- **TASK**: Although the material holds pictures, none belong in the copy; transcribe exactly, and only, the lines from the one with "At what coordinates" through the end.

- **INFORMATION GIVEN**:
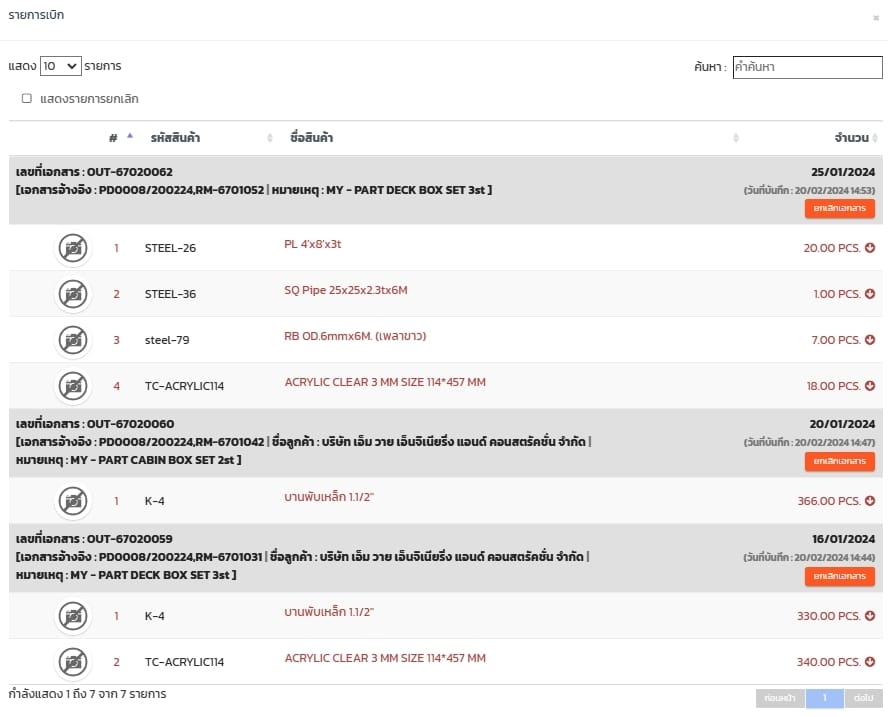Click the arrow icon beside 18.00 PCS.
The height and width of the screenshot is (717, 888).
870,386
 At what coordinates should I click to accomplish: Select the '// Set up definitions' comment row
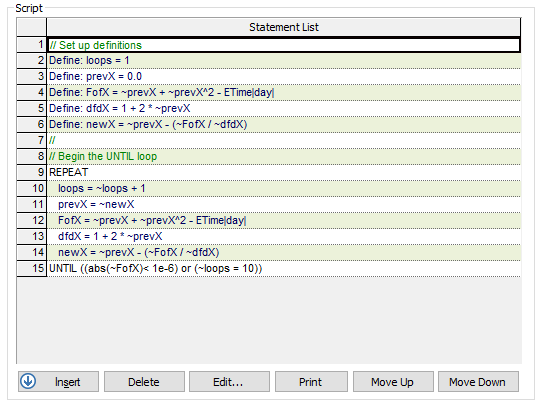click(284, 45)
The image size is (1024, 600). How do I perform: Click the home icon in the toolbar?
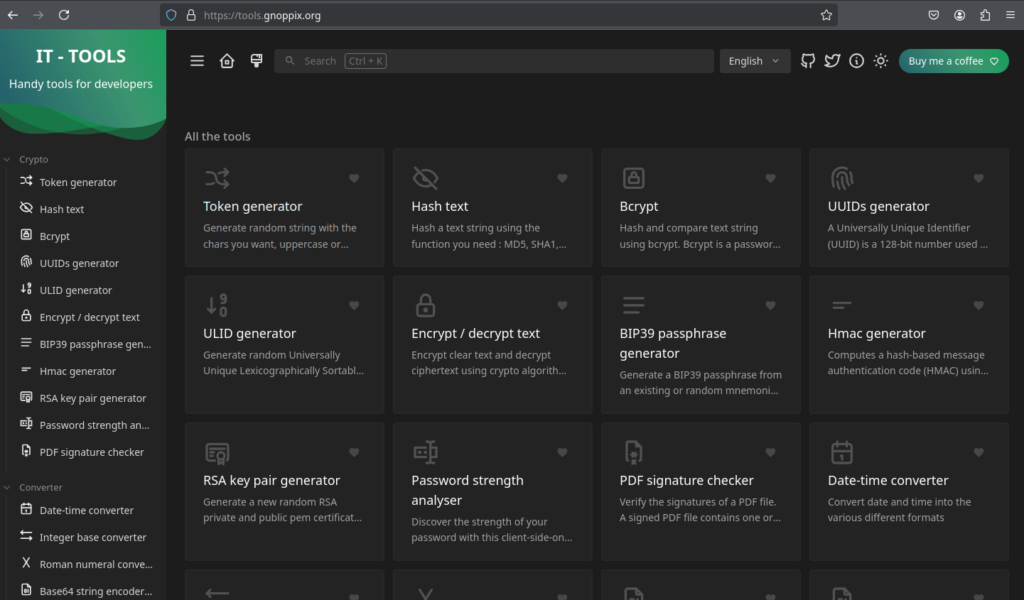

- **RESULT**:
 At what coordinates should I click to accomplish: Select the '// Set up definitions' comment row
click(284, 45)
The image size is (1024, 600). How do I perform: Click the home icon in the toolbar?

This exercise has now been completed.